晉陽公主從案幾之后起身,裙裾彩繡、羅襪潔白,徑自坐在房俊身側,偏過頭看著房俊輪廓清雋的側臉,狡黠一笑:“姐夫當真以為我對朝政一無所知?”
“嗯?殿下不妨說說看。”
晉陽公主輕聲道:“我只問你,倘若皇權一直高高在上,大唐會否有滅亡之一日?”
房俊沒有猶豫,斷然道:“必然要滅亡的,只要至高無上的皇權存在一日,土地兼并、門閥做大這些問題便永不會消失,無論多么強盛的帝國終有一日走向滅亡。”
始終維持皇權之至高無上,是要付出代價的。
皇權之根基在于勛貴,在于官員,在于士大夫集團或者世家門閥、鄉紳地主,但從來都不是庶民百姓。
晉陽公主目光幽幽:“若有朝一日皇權不再至高無上,大唐會否長治久安、綿延萬世?”
房俊欣慰的笑起來,他心中唯恐晉陽公主因打壓皇權而遷怒于他,卻未想到這樣一個柔柔弱弱、巧笑嫣然的女孩子,卻看透了他所作所為之根源。
“帝國興滅、王朝輪回,最為關鍵的一點便在于皇權至高無上……誘惑實在是太大了。天下有志之士猶如過江之鯽,誰不想‘大丈夫當如是’,誰不想‘彼可取而代之’?要知道世間之事從來不論難易、更不論對錯,只論利弊。當利大于弊,縱使冒著九族俱滅之危險也敢放手一搏,反之,你就算放在他面前,他也唾棄一聲、棄若敝履。”
晉陽公主微微頷首:“皇權每削弱一分,這個誘惑便會減少一分,當有朝一日奪取皇權所獲之利益不能添補興兵造反之損失,風險與收益不能相等甚至嚴重失衡,便再也無人去做那些個登基為皇的美夢。”
她明眸閃亮:“但這樣的道理陛下不會懂,即便懂了也不會認可。
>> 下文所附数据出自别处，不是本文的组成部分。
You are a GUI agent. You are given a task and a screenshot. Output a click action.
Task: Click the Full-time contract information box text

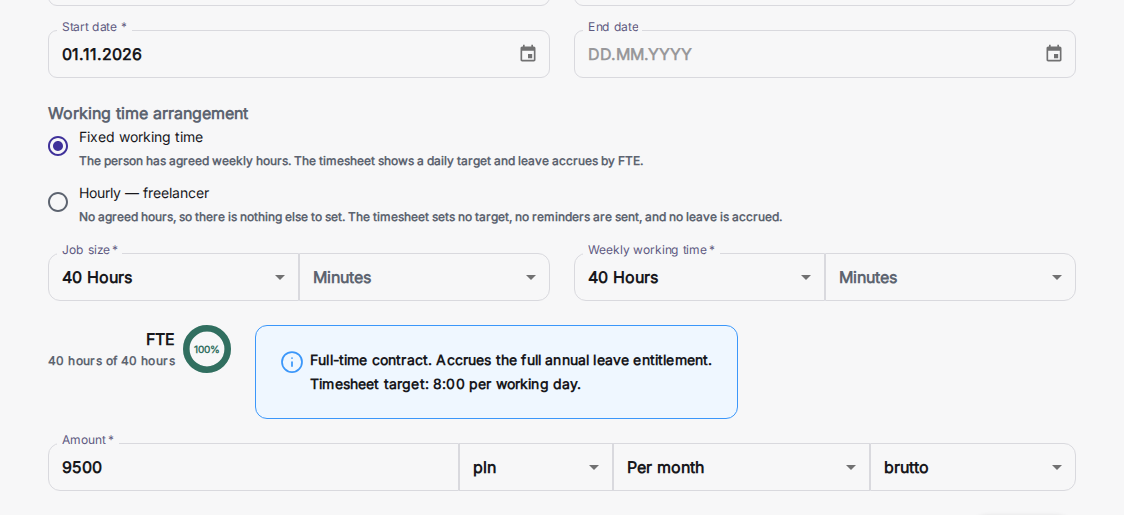coord(511,372)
”
說到底,李承乾才是當今天下最大的受益者,也是處于最高等的階級。
沒人會背叛自己的階級。
房俊笑道:“所以現在陛下竭盡全力在反抗,試圖通過易儲而將皇權徹底振作起來,再度回到那等‘口含天憲’‘生殺予奪’之境界。”
晉陽公主嗟嘆:“但終有一日,除去皇帝之外的所有人都會意識到限制皇權的好處,到那個時候皇帝便成為真正的孤家寡人,倘若老老實實坐在皇位之上充當一個象征也就罷了,但凡有半點恢復皇權之想法,所有人都會群起而攻之。”
之所以擁戴皇權,是因為皇權可以為皇室、勛貴、官員帶來更多的利益。
當大家發現不必依靠皇權仍能依照一套更為完善的制度去獲取利益,自是對皇權棄若敝履。
但那僅僅依靠“士大夫”之意識是不行的,需要舉國上下全民“覺醒”,自是一場耗費時日、潛移默化之變革。
*****
李承乾與許敬宗就當下之朝局討論許久,可謂相談甚歡。
心中對于政事堂、軍機處不斷蠶食皇權之恐懼,都隨著許敬宗展望未來而有所消散。
一個長于深宮之中、毫無軍功的皇帝,掌控住宰相才能使得皇權昭彰,至于軍權則只能徐徐圖之,最起碼在老一輩勛貴凋零隕落之前是很難徹底掌握的。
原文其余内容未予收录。